Google iOS

Connecting an internet giant to the next generation

Connecting an internet giant to the next generation

Google was losing cultural relevance with Gen Z. While it remained a functional utility, the moments that had traditionally made it the go-to mobile app were being displaced by TikTok, YouTube and Instagram. Usage among Gen Z had dropped roughly 25% compared to older generations. Could Google become something a 13-to-24 year old would reach for? What would that look like?

I joined the project as Research and Design Lead, working within a small team at London-based innovation consultancy Made by Many. The project ran as two phases over five months, with an NDA that limits what can be shown publicly. I’ll focus on the methodology, which is where the real value of this work sits.

Phase 1 ran as three sequential research sprints, each building on the last. We started with 22 Gen Z participants across age groups and US states, exploring how they actually lived with technology: app preferences, daily routines, digital wellbeing, creativity, learning. Findings were synthesised into four insight themes, which were then translated into opportunity statements that seeded a sketch ideation phase. Seven concept sketches were tested with returning participants, who rated them against perceived value, brand fit and likely usage. By Sprint 3, we had four distinct concepts. Google brand fit was introduced as an explicit selection criterion at this stage, which became the decisive factor in which directions survived. The two concepts that tested strongest were seen as fun, helpful and plausibly Google.

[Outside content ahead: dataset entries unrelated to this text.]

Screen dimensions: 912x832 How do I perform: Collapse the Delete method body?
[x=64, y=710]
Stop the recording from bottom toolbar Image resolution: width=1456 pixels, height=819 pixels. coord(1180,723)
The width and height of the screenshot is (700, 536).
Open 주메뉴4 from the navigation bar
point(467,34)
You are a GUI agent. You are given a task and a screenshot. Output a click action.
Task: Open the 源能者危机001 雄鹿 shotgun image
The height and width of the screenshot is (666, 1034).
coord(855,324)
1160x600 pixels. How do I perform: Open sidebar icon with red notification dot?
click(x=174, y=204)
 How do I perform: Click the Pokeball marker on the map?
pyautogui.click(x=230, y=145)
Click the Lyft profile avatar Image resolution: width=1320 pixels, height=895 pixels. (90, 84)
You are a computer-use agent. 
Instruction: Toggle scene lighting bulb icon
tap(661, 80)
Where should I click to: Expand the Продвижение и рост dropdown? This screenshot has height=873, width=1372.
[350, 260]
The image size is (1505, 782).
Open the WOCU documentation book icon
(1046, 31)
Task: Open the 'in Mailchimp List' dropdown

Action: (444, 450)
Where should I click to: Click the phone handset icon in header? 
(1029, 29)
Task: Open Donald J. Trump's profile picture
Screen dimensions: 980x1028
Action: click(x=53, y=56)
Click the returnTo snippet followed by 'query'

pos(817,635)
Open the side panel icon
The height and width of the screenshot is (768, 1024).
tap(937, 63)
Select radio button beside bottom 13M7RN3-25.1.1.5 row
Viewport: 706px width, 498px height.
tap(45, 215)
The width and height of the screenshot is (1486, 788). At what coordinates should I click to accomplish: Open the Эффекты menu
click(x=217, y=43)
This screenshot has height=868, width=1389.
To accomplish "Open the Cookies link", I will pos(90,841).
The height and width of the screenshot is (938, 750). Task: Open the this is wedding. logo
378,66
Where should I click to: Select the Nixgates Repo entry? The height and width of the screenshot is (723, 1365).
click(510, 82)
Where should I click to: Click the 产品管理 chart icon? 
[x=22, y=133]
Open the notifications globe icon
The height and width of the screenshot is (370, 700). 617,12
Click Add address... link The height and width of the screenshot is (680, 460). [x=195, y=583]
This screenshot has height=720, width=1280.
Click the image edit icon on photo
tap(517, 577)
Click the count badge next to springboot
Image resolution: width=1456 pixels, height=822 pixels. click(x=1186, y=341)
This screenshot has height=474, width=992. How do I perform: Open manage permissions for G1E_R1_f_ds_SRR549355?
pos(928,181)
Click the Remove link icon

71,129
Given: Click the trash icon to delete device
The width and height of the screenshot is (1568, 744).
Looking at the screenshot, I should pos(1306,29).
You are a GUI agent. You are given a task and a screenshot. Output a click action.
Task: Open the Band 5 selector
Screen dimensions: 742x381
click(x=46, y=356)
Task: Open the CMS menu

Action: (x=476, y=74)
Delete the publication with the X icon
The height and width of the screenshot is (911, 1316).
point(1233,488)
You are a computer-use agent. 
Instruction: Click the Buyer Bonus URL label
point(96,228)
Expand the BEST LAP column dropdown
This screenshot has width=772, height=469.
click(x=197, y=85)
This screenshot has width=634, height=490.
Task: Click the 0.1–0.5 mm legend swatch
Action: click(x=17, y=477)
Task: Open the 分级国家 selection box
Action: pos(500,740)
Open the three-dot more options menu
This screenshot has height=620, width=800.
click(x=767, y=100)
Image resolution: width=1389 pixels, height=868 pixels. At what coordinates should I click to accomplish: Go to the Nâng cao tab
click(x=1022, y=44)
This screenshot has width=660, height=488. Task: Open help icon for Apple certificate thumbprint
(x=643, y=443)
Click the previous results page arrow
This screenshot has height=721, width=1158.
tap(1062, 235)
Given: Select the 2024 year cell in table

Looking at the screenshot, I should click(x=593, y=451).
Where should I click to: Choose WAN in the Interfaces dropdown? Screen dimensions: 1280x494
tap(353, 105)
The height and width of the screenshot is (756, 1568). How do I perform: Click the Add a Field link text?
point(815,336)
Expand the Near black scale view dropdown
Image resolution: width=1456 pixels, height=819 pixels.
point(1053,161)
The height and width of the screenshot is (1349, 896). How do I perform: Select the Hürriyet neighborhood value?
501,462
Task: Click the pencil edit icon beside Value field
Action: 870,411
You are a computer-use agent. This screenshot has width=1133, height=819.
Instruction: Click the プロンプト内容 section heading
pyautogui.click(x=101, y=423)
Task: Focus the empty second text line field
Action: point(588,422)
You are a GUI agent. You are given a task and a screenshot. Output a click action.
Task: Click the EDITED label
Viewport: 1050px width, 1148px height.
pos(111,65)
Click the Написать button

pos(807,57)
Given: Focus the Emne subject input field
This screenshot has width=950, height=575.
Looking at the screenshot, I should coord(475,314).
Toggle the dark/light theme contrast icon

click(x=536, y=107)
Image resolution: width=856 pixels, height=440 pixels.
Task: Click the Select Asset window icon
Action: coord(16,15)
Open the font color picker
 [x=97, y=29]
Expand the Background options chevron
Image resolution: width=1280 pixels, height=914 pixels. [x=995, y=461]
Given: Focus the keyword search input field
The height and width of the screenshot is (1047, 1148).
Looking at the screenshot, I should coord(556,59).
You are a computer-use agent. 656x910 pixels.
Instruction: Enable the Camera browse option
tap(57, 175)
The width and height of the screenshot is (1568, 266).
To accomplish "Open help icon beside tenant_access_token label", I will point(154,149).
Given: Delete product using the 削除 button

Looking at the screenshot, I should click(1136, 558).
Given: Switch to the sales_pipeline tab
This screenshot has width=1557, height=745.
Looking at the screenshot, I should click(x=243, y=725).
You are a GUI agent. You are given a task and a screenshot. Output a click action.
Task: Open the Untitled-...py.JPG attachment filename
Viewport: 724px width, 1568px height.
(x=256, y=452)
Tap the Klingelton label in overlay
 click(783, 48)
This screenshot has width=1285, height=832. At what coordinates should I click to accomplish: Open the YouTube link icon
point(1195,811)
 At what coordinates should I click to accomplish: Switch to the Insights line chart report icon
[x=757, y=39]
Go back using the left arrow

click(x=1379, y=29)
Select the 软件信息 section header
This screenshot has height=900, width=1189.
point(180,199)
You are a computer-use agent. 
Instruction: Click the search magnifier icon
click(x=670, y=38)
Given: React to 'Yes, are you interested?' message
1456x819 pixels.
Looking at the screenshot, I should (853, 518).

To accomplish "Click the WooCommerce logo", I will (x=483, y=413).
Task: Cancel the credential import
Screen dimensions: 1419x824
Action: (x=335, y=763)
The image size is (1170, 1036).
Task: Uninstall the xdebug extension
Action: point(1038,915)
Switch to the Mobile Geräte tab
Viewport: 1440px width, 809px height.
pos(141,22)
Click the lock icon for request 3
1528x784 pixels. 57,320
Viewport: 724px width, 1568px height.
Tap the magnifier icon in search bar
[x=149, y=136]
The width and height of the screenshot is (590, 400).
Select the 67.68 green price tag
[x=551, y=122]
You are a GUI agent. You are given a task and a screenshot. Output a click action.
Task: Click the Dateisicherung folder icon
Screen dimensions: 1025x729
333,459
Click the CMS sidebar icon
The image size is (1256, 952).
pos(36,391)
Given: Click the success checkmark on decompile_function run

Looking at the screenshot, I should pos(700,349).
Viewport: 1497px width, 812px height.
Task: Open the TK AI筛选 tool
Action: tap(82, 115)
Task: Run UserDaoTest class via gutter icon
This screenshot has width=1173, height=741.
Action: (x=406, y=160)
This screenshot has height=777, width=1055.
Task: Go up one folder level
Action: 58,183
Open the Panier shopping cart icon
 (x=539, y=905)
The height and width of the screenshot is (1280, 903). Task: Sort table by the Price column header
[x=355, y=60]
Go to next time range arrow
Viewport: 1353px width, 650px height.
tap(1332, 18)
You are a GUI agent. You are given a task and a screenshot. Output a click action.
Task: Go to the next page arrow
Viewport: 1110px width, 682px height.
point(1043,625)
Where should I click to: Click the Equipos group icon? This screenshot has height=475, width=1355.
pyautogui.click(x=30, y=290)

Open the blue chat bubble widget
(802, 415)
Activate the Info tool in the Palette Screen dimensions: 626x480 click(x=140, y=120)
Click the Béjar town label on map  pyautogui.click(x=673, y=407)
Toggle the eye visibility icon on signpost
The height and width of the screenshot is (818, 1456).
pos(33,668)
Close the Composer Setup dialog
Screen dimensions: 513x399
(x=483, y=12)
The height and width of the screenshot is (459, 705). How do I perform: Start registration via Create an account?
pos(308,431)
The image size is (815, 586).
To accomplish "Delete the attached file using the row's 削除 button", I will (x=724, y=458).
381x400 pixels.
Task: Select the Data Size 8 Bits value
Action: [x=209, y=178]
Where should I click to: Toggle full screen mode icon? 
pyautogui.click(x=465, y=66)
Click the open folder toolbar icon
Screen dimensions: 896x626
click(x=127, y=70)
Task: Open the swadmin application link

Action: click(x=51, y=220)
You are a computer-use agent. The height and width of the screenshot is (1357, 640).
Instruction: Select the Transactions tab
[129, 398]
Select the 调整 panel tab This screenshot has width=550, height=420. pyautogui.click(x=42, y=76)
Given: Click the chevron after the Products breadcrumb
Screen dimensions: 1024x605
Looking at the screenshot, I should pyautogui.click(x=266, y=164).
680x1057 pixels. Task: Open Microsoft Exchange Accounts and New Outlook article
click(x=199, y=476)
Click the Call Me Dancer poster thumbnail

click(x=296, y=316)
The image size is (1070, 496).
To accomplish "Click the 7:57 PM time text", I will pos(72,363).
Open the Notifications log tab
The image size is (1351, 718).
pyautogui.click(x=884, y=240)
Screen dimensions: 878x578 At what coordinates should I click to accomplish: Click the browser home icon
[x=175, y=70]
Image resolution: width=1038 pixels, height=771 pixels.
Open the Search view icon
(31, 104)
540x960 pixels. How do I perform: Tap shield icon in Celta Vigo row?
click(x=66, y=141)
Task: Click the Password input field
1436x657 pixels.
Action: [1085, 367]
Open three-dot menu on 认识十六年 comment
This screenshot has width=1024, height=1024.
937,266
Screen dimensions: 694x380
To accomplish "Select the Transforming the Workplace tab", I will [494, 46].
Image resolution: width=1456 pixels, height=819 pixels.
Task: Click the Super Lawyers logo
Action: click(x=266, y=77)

Phase 2 was more client-directed. Google had been mostly observing during Phase 1; they became active participants in Phase 2, which brought a stronger push toward value propositions, differentiators and principles. The work went down well when presented, but the process involved significant repackaging of Phase 1 insights rather than generating new knowledge. It became important to maintain a clear view of the tension between research-led process and client-driven packaging in order to deliver the project successfully.

In the years that followed, Google’s iOS strategy aligned with the direction our research had indicated. Visual search became one of Google’s fastest-growing search behaviours and signed-in Gen Z users now issue more queries per day than any other age group.